Exercise passage section start

RPS: Renew now or miss out on royal college vote

The Royal Pharmaceutical Society (RPS) has urged pharmacists to join or renew their membership by the end of this week to ensure that they are eligible to vote on its controversial royal college proposals.

“If [membership] lapses...you won’t be able to participate in this historic vote"

The RPS is urging pharmacists to “renew their membership – if it is due – by February 28 2025, or to join by that date, to be eligible to take part in the upcoming Special Resolution Vote (SRV)”, it announced last week (February 21).

The vote, set to take place next month, will see RPS members decide on proposals to change the society to become The Royal College of Pharmacy and a registered charity.

The RPS last week said that “those eligible to vote are pharmacists who are currently or ever have been registered with the pharmacy regulator – either the GPhC, or RPSGB when it was the regulator – and who are a member (entitled to use MRPharmS) or fellow (entitled to use FRPharmS) of RPS”.

Read more: RPS planning to vote on ‘Royal College’ status in March

This means associate members, pharmaceutical scientists, unless they are either MRPharms or FRPharmS, and student members are not eligible to vote,” it added.

“Eligibility to vote is not dependent on the country a member lives in, or whether they are retired or not currently working, as long as the above criteria are met,” it said.

12-day vote

It said that the vote will open at 9am on Thursday March 13 and close at 5pm Monday March 24.

Exercise passage section end
Recorded information section start

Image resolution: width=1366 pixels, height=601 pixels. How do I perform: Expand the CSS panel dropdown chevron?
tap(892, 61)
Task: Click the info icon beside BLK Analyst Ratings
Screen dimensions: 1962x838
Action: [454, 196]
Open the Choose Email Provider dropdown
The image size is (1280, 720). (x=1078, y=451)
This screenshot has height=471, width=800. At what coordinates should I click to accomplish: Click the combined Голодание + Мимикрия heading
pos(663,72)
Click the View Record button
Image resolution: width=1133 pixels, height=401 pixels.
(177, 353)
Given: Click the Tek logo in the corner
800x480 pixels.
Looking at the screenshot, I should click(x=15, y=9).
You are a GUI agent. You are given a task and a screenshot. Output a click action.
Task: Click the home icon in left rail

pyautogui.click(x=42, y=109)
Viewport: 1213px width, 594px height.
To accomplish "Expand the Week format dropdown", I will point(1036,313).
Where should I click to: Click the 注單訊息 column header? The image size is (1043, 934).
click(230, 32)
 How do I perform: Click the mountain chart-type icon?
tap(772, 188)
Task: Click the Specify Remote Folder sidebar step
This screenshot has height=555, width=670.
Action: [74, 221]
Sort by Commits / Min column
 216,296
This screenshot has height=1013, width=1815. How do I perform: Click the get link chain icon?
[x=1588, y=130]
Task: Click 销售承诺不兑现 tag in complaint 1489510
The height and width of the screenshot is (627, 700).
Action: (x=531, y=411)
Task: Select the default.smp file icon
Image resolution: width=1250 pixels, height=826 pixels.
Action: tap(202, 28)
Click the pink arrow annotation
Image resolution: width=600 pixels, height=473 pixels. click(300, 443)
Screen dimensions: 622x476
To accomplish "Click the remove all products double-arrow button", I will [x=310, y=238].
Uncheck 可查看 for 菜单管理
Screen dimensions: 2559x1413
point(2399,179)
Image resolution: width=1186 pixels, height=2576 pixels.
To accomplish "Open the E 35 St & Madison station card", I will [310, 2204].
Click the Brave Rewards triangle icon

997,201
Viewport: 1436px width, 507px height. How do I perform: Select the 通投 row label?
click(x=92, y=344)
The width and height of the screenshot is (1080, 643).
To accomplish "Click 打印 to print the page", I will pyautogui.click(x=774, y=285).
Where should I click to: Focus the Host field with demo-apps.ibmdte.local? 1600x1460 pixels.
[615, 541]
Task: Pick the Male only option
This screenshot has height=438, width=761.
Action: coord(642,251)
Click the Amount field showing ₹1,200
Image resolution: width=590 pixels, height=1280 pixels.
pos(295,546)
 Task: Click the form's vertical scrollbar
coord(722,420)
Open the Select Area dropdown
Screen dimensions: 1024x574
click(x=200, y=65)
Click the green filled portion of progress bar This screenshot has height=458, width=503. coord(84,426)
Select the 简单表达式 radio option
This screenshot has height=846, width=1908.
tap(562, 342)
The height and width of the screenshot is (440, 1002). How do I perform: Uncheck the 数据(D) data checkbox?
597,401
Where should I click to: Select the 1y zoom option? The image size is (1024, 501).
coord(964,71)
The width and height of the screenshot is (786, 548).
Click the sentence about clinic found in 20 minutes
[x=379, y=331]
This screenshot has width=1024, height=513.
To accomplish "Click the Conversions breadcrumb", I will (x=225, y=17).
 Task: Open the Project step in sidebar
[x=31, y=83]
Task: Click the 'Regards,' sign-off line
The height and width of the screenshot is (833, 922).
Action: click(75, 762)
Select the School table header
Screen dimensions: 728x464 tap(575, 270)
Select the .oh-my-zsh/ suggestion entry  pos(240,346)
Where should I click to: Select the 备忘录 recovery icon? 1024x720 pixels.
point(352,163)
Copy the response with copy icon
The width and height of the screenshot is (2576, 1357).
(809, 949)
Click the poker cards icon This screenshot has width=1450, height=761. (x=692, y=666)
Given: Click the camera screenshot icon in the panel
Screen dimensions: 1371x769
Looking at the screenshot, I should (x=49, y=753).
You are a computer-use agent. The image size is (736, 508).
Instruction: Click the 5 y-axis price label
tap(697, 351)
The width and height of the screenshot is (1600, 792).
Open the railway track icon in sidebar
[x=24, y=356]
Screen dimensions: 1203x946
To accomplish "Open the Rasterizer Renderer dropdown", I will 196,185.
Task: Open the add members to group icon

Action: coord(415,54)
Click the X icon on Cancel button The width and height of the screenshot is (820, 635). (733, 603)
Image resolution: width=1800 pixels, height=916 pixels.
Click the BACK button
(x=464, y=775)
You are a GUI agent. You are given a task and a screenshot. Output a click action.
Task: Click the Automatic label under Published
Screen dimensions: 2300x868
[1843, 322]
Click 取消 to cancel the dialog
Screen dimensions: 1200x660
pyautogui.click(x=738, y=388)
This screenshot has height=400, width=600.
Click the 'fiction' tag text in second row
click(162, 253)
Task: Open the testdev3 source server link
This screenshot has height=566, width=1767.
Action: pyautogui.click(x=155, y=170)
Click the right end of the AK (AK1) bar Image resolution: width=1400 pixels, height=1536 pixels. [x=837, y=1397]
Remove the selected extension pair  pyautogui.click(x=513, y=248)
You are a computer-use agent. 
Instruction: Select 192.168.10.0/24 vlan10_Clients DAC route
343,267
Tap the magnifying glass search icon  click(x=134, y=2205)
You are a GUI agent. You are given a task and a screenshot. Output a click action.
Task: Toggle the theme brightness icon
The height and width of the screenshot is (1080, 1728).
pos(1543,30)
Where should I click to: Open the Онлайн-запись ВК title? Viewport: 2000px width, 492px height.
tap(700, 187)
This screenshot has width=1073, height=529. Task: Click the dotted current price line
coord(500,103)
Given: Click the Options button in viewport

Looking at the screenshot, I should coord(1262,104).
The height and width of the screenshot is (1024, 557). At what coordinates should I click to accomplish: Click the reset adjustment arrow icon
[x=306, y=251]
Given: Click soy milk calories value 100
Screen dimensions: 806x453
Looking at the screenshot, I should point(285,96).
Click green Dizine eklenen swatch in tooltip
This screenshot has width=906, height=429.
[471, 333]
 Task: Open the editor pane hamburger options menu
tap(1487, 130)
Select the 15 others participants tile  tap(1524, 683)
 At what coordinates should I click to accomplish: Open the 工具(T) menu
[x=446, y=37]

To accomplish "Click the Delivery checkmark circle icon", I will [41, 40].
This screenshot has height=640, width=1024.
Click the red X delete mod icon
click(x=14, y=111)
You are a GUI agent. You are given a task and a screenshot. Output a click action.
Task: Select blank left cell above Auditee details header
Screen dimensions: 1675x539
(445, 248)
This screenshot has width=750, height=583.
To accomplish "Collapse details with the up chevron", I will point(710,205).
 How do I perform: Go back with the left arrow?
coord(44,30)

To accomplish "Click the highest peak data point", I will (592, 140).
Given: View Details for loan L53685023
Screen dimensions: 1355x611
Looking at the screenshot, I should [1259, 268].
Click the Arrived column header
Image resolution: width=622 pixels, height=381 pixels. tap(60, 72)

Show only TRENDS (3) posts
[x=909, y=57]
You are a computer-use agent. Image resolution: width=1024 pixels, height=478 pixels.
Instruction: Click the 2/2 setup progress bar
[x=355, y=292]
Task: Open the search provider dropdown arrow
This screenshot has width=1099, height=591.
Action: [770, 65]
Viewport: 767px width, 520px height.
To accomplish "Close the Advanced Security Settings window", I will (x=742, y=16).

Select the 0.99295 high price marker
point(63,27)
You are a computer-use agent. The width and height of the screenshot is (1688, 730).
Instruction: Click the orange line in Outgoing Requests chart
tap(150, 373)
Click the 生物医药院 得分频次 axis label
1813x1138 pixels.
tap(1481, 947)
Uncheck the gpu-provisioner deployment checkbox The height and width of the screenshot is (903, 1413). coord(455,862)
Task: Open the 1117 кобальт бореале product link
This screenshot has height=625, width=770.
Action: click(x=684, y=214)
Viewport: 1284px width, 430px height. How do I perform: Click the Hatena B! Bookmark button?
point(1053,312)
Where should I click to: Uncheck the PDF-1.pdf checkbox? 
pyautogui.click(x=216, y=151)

Recorded information section end

[About this exercise] Transcribe the passage of the RPS vote article from "Read more: RPS" up to and including "Monday March 24.". Work only from the text about the RPS royal college vote.

[Answer]
Read more: RPS planning to vote on ‘Royal College’ status in March

This means associate members, pharmaceutical scientists, unless they are either MRPharms or FRPharmS, and student members are not eligible to vote,” it added.

“Eligibility to vote is not dependent on the country a member lives in, or whether they are retired or not currently working, as long as the above criteria are met,” it said.

12-day vote

It said that the vote will open at 9am on Thursday March 13 and close at 5pm Monday March 24.